Short task - Copy out again only the lines starting with the line that contains "Open the apple.com legal SLA link" and going on through the line that contains "Action: point(212,29)". Change "column header" to "column heading" and leave everything else unchanged.

Supplied material -
========================================================================

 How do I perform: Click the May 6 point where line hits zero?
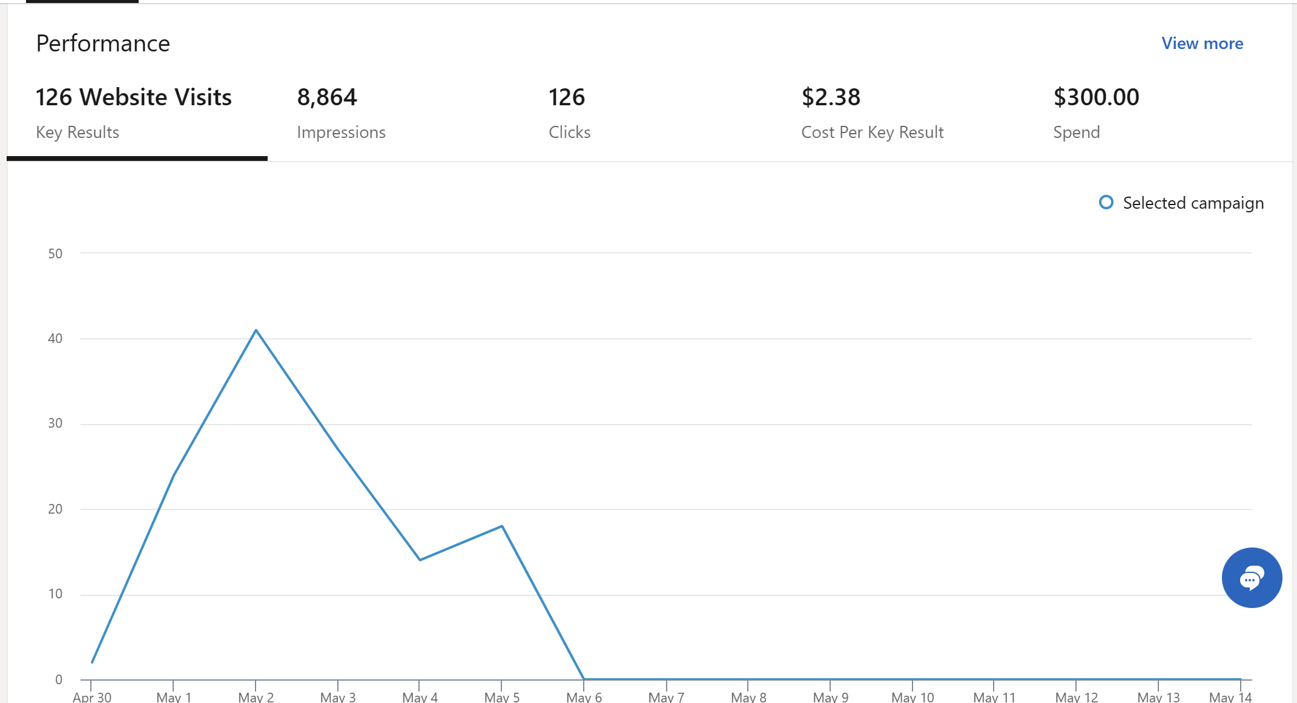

========================================================================

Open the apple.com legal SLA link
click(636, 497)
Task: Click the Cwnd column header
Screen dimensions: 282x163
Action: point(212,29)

========================================================================

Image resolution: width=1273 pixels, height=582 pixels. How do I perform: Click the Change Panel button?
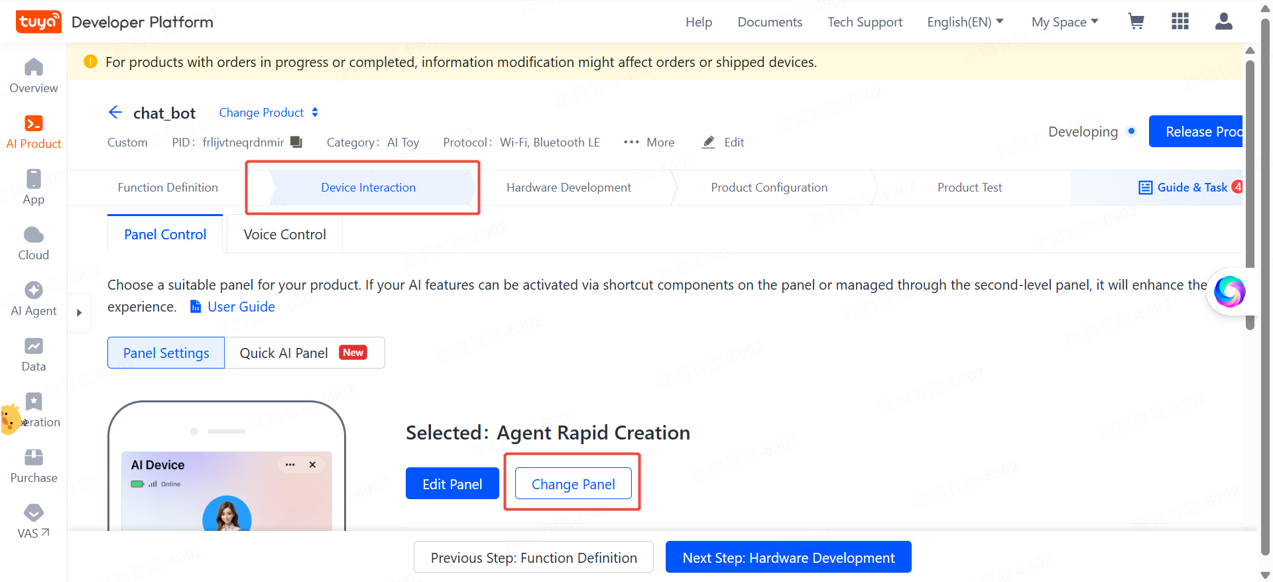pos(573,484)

========================================================================

Full solution -
Open the apple.com legal SLA link
click(636, 497)
Task: Click the Cwnd column heading
Screen dimensions: 282x163
Action: point(212,29)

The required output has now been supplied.